また、コロナ禍第2波・3波に対する長期化への備えでは、「組織・事業のあり方、仕組み・進め方を見直す必要がある」が71.7%と、多くの農協が認識している。
デジタル化の後進国
コロナ過でデジタル化の必要性を指摘されているのは、農協だけではない。日本のデジタル化が、「世界でも相当に遅れている」ことが判明している。それは、(1)新型コロナウイルス感染症緊急経済対策での全国民1人10万円給付でオンライン申請を受け付けない自治体も現れたこと、(2)保健所での感染者数の報告をFAXでやりとりしている事など、わが国では想像以上にデジタル化が遅れている。
一方、3年連続EU内でもっともデジタル化が進んでいる国に選ばれたデンマークでは、日本のマイナンバーカードにあたるCPRナンバーは人が生まれてすぐ付与され、銀行口座開設、免許取得、クレジットカード作成、病院診察、図書館利用、交通系ICカード購入、携帯電話契約等、個人を特定するサービスを受けるときには必ずCPRナンバーカードの提示を求められるという。
その結果、デンマークでは、児童手当等が申請しなくても3か月後に母親の口座に振り込まれる。2010年以降には国のあらゆる分野で電子政府システムの構築を始め、18年には「デジタル化のフロントランナーになる」との国家戦略を発表。CPRナンバーは同時にE-BOXというメールボックスが作られ、さまざまな通知がそこに届く。デンマークのインターネットユーザーは全国民の95.72%。住所変更も幼稚園や学校の入園・入学手続きも全てオンライン。郵便物はほぼゼロで、お知らせはすべてメールだというから、国を挙げてのデジタル化に驚く。

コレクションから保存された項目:
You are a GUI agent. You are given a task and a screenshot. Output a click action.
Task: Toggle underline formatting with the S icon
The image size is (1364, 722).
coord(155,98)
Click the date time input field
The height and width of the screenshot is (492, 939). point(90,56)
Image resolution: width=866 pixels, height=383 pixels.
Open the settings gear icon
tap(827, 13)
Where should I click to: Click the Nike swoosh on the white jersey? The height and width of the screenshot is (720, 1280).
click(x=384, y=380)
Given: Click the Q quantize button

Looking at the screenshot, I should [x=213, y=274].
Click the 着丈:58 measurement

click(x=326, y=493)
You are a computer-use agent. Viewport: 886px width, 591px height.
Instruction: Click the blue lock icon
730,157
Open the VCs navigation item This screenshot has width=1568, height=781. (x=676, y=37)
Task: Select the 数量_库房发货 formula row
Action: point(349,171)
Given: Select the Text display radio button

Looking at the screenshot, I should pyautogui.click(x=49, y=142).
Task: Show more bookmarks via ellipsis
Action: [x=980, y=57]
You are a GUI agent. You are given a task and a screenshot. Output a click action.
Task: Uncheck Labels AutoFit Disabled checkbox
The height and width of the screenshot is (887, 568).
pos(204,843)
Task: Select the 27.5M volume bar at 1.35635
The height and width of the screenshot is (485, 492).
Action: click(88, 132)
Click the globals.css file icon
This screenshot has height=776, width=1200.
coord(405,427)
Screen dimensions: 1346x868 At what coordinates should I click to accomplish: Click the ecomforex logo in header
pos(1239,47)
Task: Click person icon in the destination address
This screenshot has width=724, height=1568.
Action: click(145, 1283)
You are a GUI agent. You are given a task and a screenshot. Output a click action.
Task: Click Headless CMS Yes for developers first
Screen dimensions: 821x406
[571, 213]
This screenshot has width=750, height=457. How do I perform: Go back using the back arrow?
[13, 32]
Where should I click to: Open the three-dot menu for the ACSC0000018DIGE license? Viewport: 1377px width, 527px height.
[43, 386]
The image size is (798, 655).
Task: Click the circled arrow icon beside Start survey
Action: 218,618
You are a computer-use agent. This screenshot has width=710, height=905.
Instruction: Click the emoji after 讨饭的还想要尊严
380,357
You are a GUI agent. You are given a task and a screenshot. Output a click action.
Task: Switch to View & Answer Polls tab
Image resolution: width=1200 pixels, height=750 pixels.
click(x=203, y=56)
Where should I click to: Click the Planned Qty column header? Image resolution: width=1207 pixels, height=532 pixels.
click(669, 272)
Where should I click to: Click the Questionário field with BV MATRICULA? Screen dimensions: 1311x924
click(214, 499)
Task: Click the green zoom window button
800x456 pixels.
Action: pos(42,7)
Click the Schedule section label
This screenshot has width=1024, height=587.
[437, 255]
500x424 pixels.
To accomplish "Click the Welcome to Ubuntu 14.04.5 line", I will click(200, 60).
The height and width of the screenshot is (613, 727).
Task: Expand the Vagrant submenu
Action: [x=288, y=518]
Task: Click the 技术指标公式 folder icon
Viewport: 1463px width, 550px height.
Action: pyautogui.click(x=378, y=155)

学習課題 1: デジタル化に関する文章の一部を、「その結果、デンマークでは、児」で始まり「を挙げてのデジタル化に驚く。」まで続く範囲で書き直しなさい。その際、「メールボックス」を「受信箱」に置き換えること。
学習課題 2: デジタル化に関する文章で、デンマークでCPRナンバーカードの提示を求められる場面として挙げられているものを、すべて書き出しなさい。
学習課題 3: デジタル化に関する文章を、最後の文の後から書き継ぎなさい。

解答欄 1:
その結果、デンマークでは、児童手当等が申請しなくても3か月後に母親の口座に振り込まれる。2010年以降には国のあらゆる分野で電子政府システムの構築を始め、18年には「デジタル化のフロントランナーになる」との国家戦略を発表。CPRナンバーは同時にE-BOXという受信箱が作られ、さまざまな通知がそこに届く。デンマークのインターネットユーザーは全国民の95.72%。住所変更も幼稚園や学校の入園・入学手続きも全てオンライン。郵便物はほぼゼロで、お知らせはすべてメールだというから、国を挙げてのデジタル化に驚く。

解答欄 2: 銀行口座開設、免許取得、クレジットカード作成、病院診察、図書館利用、交通系ICカード購入、携帯電話契約

解答欄 3:
全国的な運営の仕組みを
今回の調査でも、農協からFAXで報告してもらったため、膨大な作業が必要となった。まさに、農協でのデジタル化の遅れを証明した結果となった。
また、アンケート調査での「コロナ禍から得た教訓」「コロナ禍で考えさせられた農協の役割」では、(1)組織・事業の在り方・仕組みで必ず必要となるデジタル化の早期構築、(2)今回はさまざまな事業の分野でデジタル化の遅れを認識した、(3)急速なデジタル化が進むと考えられることから農協においてもデジタル化を進めていくべきである、(4)今まで当然であった対面での対応や来店方式の営業を見直すチャンスとなる、(5)ウェブ会議やキャッシュレス決済等と農協も検討すべき点が多くあることに改めて気づいた、(6)デジタル化で業務効率化して生み出された時間を対面での営業や出向く体制を進め、人と人の交流を強化することが必要などの回答があった。
ただし、こうした農協内業務のデジタル化は、個々の農協で実施すると多額のコスト・労力・時間・仕組みの無駄などが危惧されるので、全国の農協・全国連が参加する「全国的な組織・事業のあり方、仕組み・進め方」を検討して、「全国的な組織・事業デジタル化開発・運営機構」の立ち上げなど、全国的な「長期化への備え」が必要だと考える。また、デンマークのように「国家戦略としてのデジタル化」の実現が求められる。